--- DATASET RECORDS ---
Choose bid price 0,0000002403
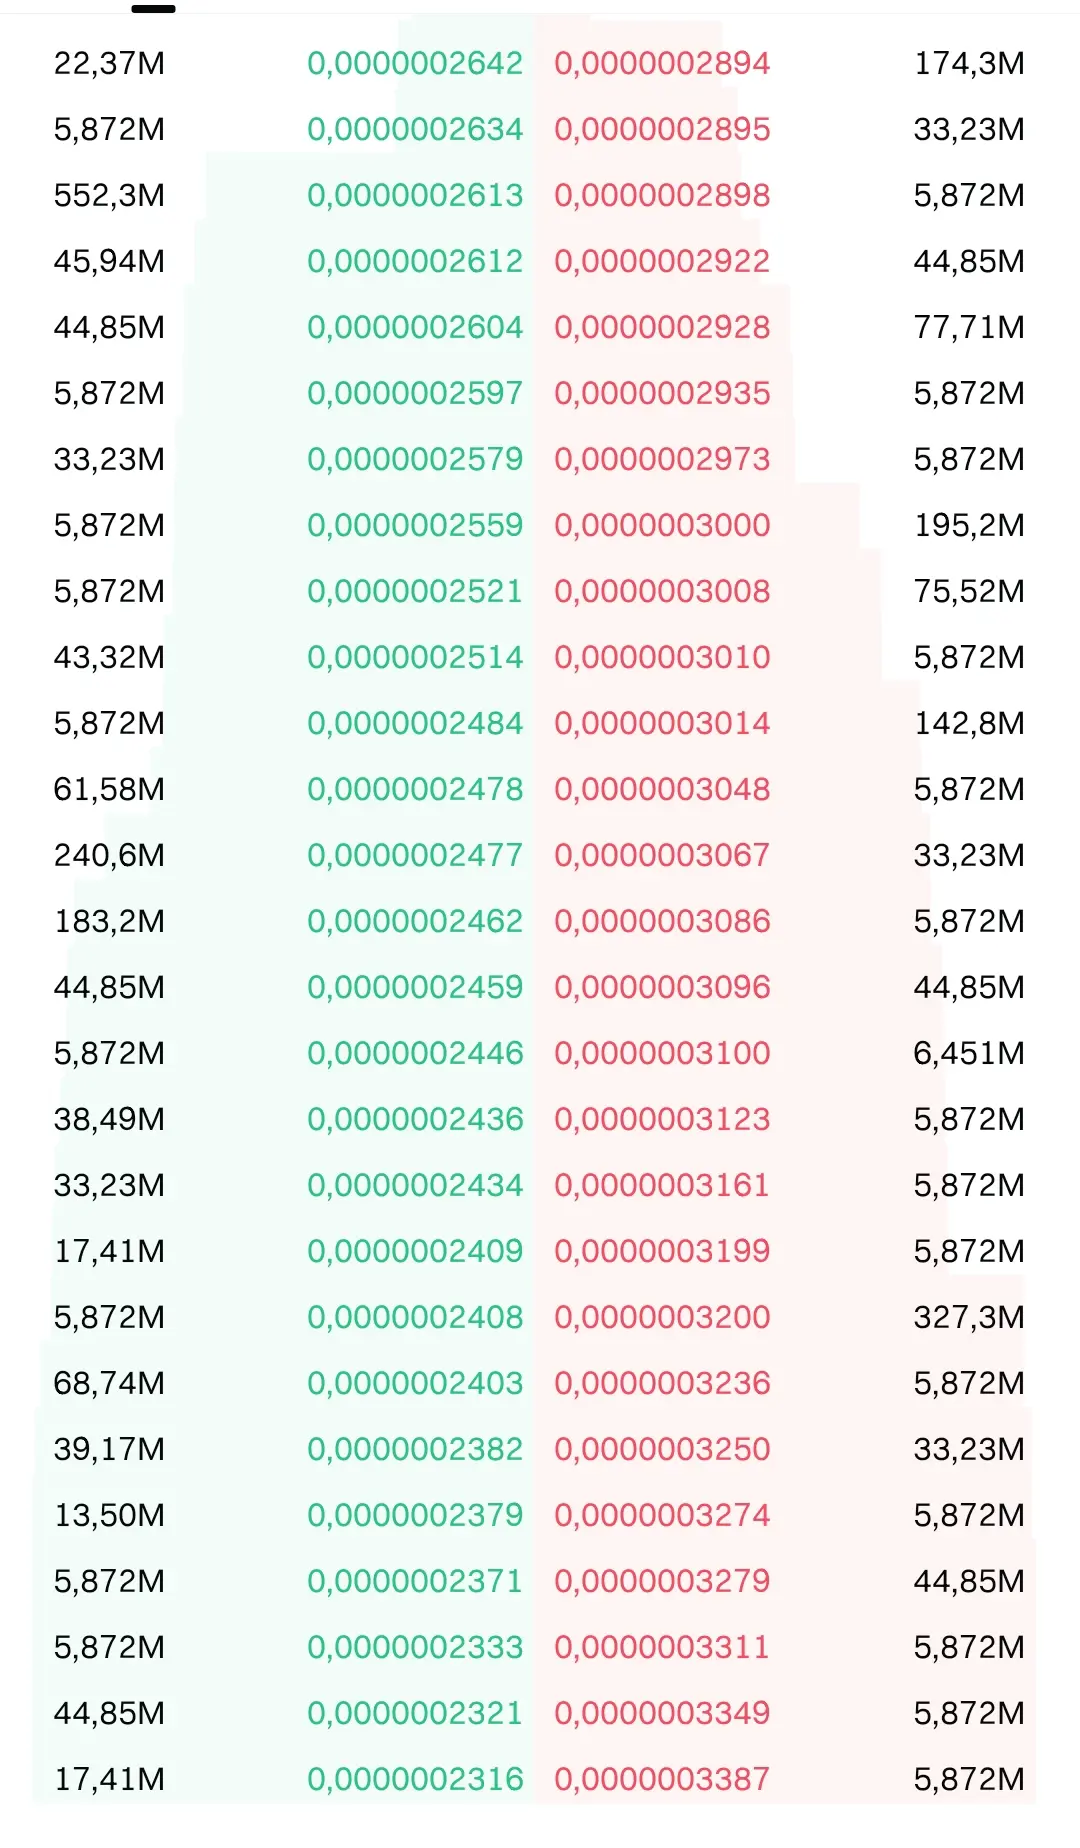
---
--- DATASET RECORDS ---
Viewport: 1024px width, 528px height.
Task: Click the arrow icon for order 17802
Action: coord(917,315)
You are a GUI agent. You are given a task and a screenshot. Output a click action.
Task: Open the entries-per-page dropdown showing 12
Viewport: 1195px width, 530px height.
---
EXERCISE PROMPT: Starting with the line above that holds "You are a GUI" and stopping with the line that holds "Viewport: 1195px width, 530px height.", reproduce each line exactly, omitting all other lines.

REPLY:
You are a GUI agent. You are given a task and a screenshot. Output a click action.
Task: Open the entries-per-page dropdown showing 12
Viewport: 1195px width, 530px height.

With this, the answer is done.